Recast every line of the items below as a JSON list of strings, one string per line, leaving out blank lines.

──────────────────────────────

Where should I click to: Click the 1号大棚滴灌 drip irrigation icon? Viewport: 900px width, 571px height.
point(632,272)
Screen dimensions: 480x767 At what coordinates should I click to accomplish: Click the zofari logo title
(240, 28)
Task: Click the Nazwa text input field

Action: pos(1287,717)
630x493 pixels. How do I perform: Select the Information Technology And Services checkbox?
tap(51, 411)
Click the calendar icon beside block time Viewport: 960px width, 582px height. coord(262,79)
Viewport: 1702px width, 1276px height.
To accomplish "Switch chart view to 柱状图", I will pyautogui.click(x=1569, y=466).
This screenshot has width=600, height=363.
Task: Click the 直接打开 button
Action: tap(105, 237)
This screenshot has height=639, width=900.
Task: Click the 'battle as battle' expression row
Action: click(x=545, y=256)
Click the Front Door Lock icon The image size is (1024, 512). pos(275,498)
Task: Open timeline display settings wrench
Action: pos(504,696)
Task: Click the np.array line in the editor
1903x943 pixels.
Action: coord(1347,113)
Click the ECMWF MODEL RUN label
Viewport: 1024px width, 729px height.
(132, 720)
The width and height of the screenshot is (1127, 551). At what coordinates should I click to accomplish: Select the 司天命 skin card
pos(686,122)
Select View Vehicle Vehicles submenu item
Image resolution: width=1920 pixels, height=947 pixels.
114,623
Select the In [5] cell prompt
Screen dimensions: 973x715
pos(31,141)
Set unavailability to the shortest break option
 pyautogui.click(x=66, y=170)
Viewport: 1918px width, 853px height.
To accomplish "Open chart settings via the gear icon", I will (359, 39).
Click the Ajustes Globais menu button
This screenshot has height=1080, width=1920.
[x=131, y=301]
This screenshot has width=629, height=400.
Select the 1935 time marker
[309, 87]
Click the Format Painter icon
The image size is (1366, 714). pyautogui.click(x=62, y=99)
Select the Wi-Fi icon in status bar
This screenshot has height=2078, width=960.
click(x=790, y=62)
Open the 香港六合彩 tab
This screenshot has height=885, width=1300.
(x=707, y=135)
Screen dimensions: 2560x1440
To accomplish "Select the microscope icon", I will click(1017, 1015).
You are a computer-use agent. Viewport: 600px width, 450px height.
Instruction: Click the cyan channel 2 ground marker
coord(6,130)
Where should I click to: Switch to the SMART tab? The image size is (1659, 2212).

──────────────────────────────

RESULT FOR THIS TASK →
[
  "Where should I click to: Click the 1号大棚滴灌 drip irrigation icon? Viewport: 900px width, 571px height.",
  "point(632,272)",
  "Screen dimensions: 480x767 At what coordinates should I click to accomplish: Click the zofari logo title",
  "(240, 28)",
  "Task: Click the Nazwa text input field",
  "Action: pos(1287,717)",
  "630x493 pixels. How do I perform: Select the Information Technology And Services checkbox?",
  "tap(51, 411)",
  "Click the calendar icon beside block time Viewport: 960px width, 582px height. coord(262,79)",
  "Viewport: 1702px width, 1276px height.",
  "To accomplish \"Switch chart view to 柱状图\", I will pyautogui.click(x=1569, y=466).",
  "This screenshot has width=600, height=363.",
  "Task: Click the 直接打开 button",
  "Action: tap(105, 237)",
  "This screenshot has height=639, width=900.",
  "Task: Click the 'battle as battle' expression row",
  "Action: click(x=545, y=256)",
  "Click the Front Door Lock icon The image size is (1024, 512). pos(275,498)",
  "Task: Open timeline display settings wrench",
  "Action: pos(504,696)",
  "Task: Click the np.array line in the editor",
  "1903x943 pixels.",
  "Action: coord(1347,113)",
  "Click the ECMWF MODEL RUN label",
  "Viewport: 1024px width, 729px height.",
  "(132, 720)",
  "The width and height of the screenshot is (1127, 551). At what coordinates should I click to accomplish: Select the 司天命 skin card",
  "pos(686,122)",
  "Select View Vehicle Vehicles submenu item",
  "Image resolution: width=1920 pixels, height=947 pixels.",
  "114,623",
  "Select the In [5] cell prompt",
  "Screen dimensions: 973x715",
  "pos(31,141)",
  "Set unavailability to the shortest break option",
  " pyautogui.click(x=66, y=170)",
  "Viewport: 1918px width, 853px height.",
  "To accomplish \"Open chart settings via the gear icon\", I will (359, 39).",
  "Click the Ajustes Globais menu button",
  "This screenshot has height=1080, width=1920.",
  "[x=131, y=301]",
  "This screenshot has width=629, height=400.",
  "Select the 1935 time marker",
  "[309, 87]",
  "Click the Format Painter icon",
  "The image size is (1366, 714). pyautogui.click(x=62, y=99)",
  "Select the Wi-Fi icon in status bar",
  "This screenshot has height=2078, width=960.",
  "click(x=790, y=62)",
  "Open the 香港六合彩 tab",
  "This screenshot has height=885, width=1300.",
  "(x=707, y=135)",
  "Screen dimensions: 2560x1440",
  "To accomplish \"Select the microscope icon\", I will click(1017, 1015).",
  "You are a computer-use agent. Viewport: 600px width, 450px height.",
  "Instruction: Click the cyan channel 2 ground marker",
  "coord(6,130)",
  "Where should I click to: Switch to the SMART tab? The image size is (1659, 2212)."
]